(Aim of the exercise)
Substitute "Read more" for every occurrence of "Läs mer" in the material below, keeping everything else unchanged and leaving the pictures out of your answer.

----- Input material -----

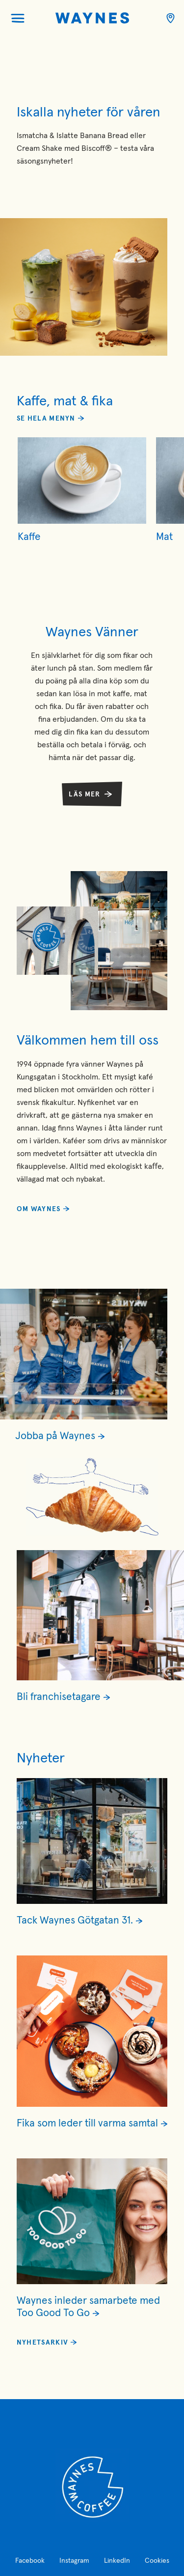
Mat (164, 537)
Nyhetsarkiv (42, 2342)
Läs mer (84, 794)
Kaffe (29, 537)
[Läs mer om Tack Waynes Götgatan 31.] (92, 1920)
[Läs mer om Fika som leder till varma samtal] (92, 2123)
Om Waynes (39, 1209)
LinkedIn (117, 2560)
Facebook (30, 2560)
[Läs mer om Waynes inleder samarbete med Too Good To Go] (92, 2306)
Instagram (74, 2560)
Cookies (157, 2560)
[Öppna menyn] (17, 18)
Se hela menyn (46, 418)
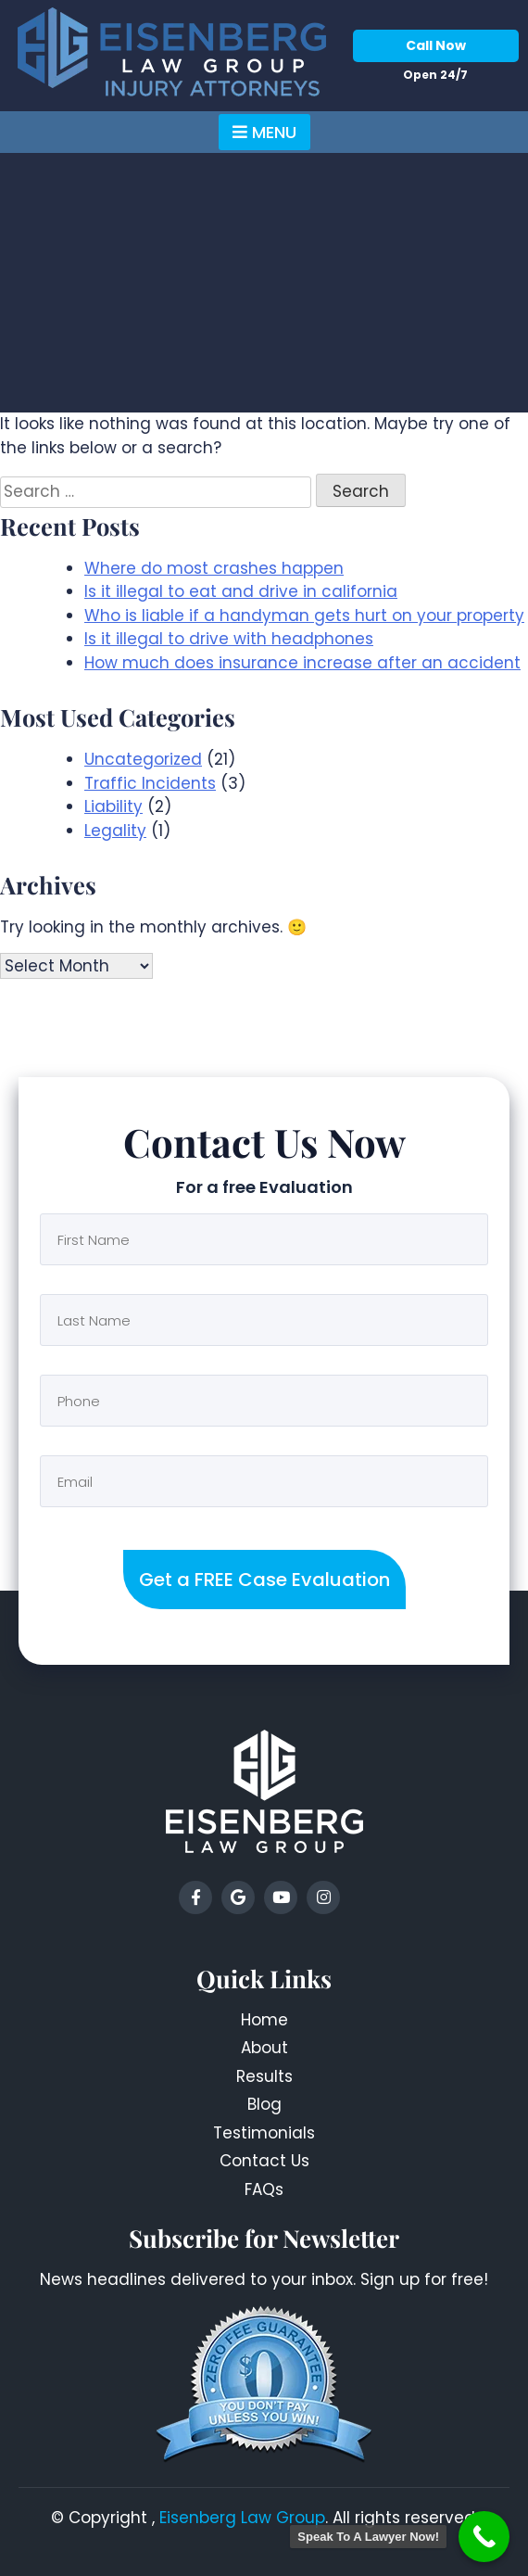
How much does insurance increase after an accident (302, 663)
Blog (264, 2104)
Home (264, 2020)
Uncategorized (143, 759)
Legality (115, 830)
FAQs (264, 2189)
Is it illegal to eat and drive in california (240, 591)
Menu (264, 132)
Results (264, 2076)
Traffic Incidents (150, 783)
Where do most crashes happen (214, 568)
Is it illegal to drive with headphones (228, 639)
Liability (113, 806)
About (264, 2048)
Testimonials (264, 2133)
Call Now (436, 45)
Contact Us (264, 2161)
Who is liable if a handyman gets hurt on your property (304, 615)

-----

(Result below)
Mat (164, 537)
Nyhetsarkiv (42, 2342)
Read more (84, 794)
Kaffe (29, 537)
[Read more om Tack Waynes Götgatan 31.] (92, 1920)
[Read more om Fika som leder till varma samtal] (92, 2123)
Om Waynes (39, 1209)
LinkedIn (117, 2560)
Facebook (30, 2560)
[Read more om Waynes inleder samarbete med Too Good To Go] (92, 2306)
Instagram (74, 2560)
Cookies (157, 2560)
[Öppna menyn] (17, 18)
Se hela menyn (46, 418)
How much does insurance increase after an accident (302, 663)
Blog (264, 2104)
Home (264, 2020)
Uncategorized (143, 759)
Legality (115, 830)
FAQs (264, 2189)
Is it illegal to eat and drive in california (240, 591)
Menu (264, 132)
Results (264, 2076)
Traffic Incidents (150, 783)
Where do most crashes happen (214, 568)
Is it illegal to drive with headphones (228, 639)
Liability (113, 806)
About (264, 2048)
Testimonials (264, 2133)
Call Now (436, 45)
Contact Us (264, 2161)
Who is liable if a handyman gets hurt on your property (304, 615)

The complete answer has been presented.